• _Exercise prompt_: Would you please copy only the lines from the line that contains "Image resolution: width=896" to the end of the data below, exactly, leaving every picture out?

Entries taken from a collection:
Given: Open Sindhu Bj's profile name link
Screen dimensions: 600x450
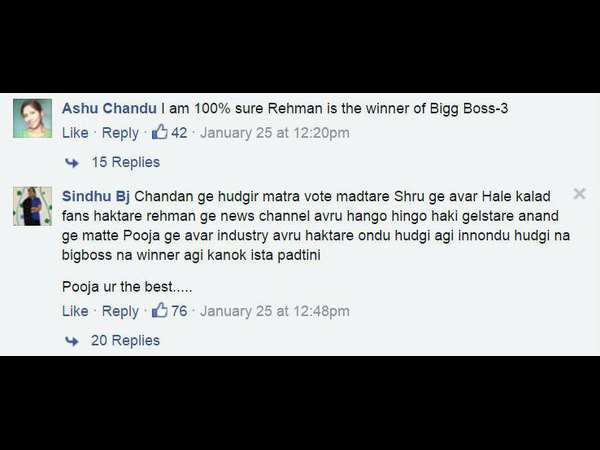Looking at the screenshot, I should pyautogui.click(x=96, y=196).
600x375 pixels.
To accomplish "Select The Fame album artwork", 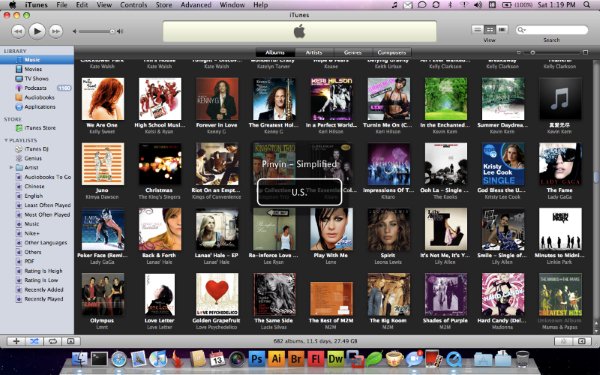I will coord(560,164).
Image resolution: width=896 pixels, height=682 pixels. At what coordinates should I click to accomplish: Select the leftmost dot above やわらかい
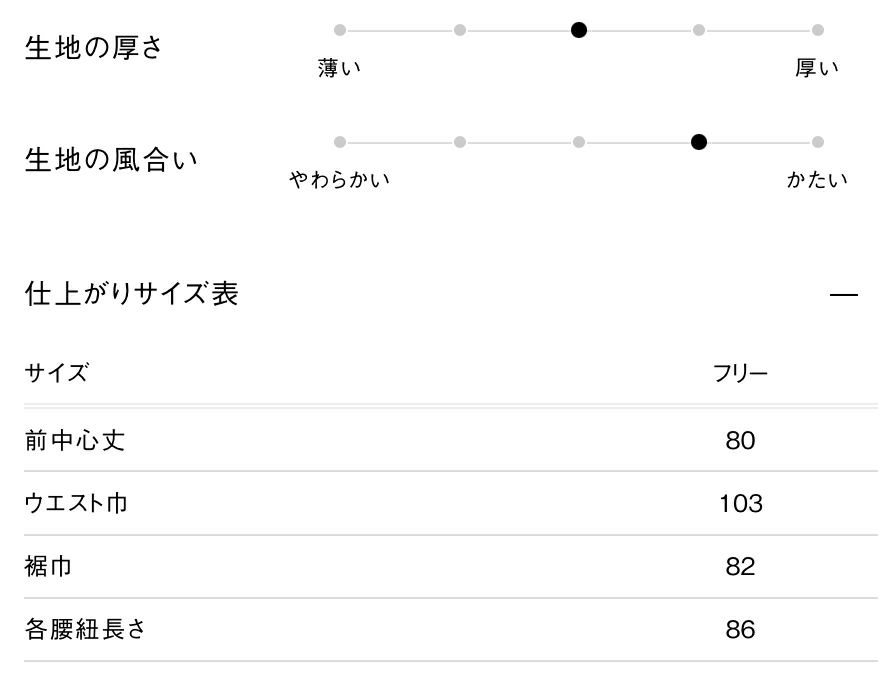[340, 142]
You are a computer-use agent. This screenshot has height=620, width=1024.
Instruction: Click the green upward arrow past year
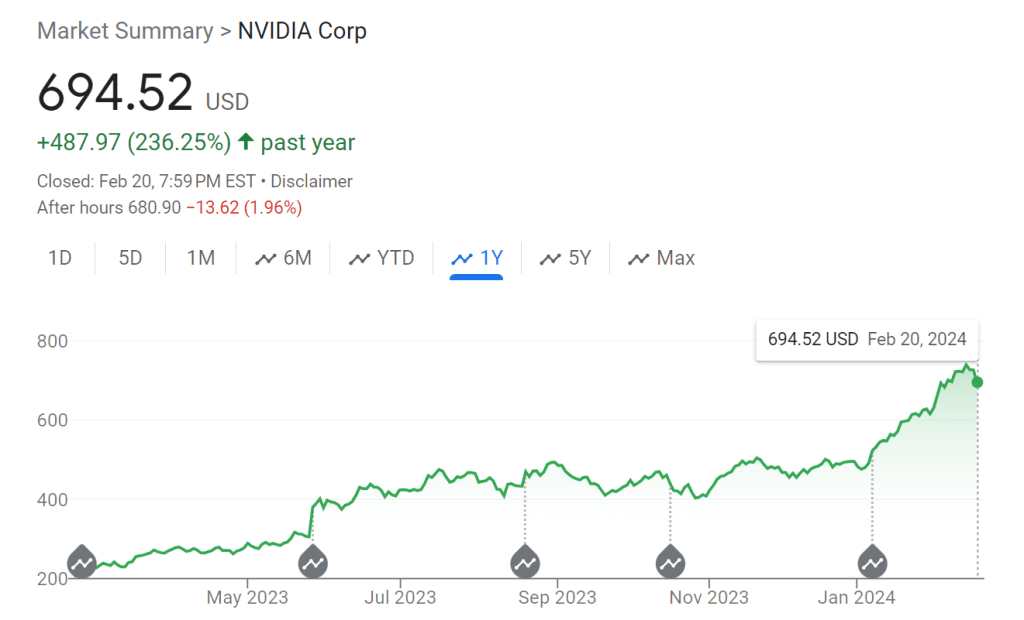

• _Your response_:
Image resolution: width=896 pixels, height=682 pixels. At what coordinates should I click to accomplish: Select the leftmost dot above やわらかい
[340, 142]
You are a computer-use agent. This screenshot has height=620, width=1024.
Instruction: Click the green upward arrow past year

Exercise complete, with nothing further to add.